→ Problem to work on
In full and without alteration, write out the data below.

-*-*-

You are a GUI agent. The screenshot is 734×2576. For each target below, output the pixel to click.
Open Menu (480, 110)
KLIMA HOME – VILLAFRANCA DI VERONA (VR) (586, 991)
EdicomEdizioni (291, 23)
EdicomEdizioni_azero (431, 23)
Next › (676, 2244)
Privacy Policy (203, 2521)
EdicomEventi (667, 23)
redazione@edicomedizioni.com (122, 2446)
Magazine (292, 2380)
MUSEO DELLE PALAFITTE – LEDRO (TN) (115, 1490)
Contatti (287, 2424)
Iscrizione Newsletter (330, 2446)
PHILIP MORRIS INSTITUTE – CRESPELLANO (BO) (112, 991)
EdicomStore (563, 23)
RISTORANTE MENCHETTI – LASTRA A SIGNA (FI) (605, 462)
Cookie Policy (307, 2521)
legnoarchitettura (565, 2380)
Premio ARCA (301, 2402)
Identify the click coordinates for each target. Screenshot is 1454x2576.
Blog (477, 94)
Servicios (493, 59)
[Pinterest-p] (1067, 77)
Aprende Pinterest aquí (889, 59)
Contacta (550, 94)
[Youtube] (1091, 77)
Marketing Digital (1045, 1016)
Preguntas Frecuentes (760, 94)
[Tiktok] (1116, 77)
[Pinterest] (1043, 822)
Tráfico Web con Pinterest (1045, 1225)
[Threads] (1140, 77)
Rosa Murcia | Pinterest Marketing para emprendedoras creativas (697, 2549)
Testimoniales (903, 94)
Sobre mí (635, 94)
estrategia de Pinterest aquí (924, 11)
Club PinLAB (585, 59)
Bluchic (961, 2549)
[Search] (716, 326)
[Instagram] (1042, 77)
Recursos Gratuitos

-*-*-

→ Response to this exercise
You are a GUI agent. The screenshot is 734×2576. For each target below, output the pixel to click.
Open Menu (480, 110)
KLIMA HOME – VILLAFRANCA DI VERONA (VR) (586, 991)
EdicomEdizioni (291, 23)
EdicomEdizioni_azero (431, 23)
Next › (676, 2244)
Privacy Policy (203, 2521)
EdicomEventi (667, 23)
redazione@edicomedizioni.com (122, 2446)
Magazine (292, 2380)
MUSEO DELLE PALAFITTE – LEDRO (TN) (115, 1490)
Contatti (287, 2424)
Iscrizione Newsletter (330, 2446)
PHILIP MORRIS INSTITUTE – CRESPELLANO (BO) (112, 991)
EdicomStore (563, 23)
RISTORANTE MENCHETTI – LASTRA A SIGNA (FI) (605, 462)
Cookie Policy (307, 2521)
legnoarchitettura (565, 2380)
Premio ARCA (301, 2402)
Identify the click coordinates for each target. Screenshot is 1454x2576.
Blog (477, 94)
Servicios (493, 59)
[Pinterest-p] (1067, 77)
Aprende Pinterest aquí (889, 59)
Contacta (550, 94)
[Youtube] (1091, 77)
Marketing Digital (1045, 1016)
Preguntas Frecuentes (760, 94)
[Tiktok] (1116, 77)
[Pinterest] (1043, 822)
Tráfico Web con Pinterest (1045, 1225)
[Threads] (1140, 77)
Rosa Murcia | Pinterest Marketing para emprendedoras creativas (697, 2549)
Testimoniales (903, 94)
Sobre mí (635, 94)
estrategia de Pinterest aquí (924, 11)
Club PinLAB (585, 59)
Bluchic (961, 2549)
[Search] (716, 326)
[Instagram] (1042, 77)
Recursos Gratuitos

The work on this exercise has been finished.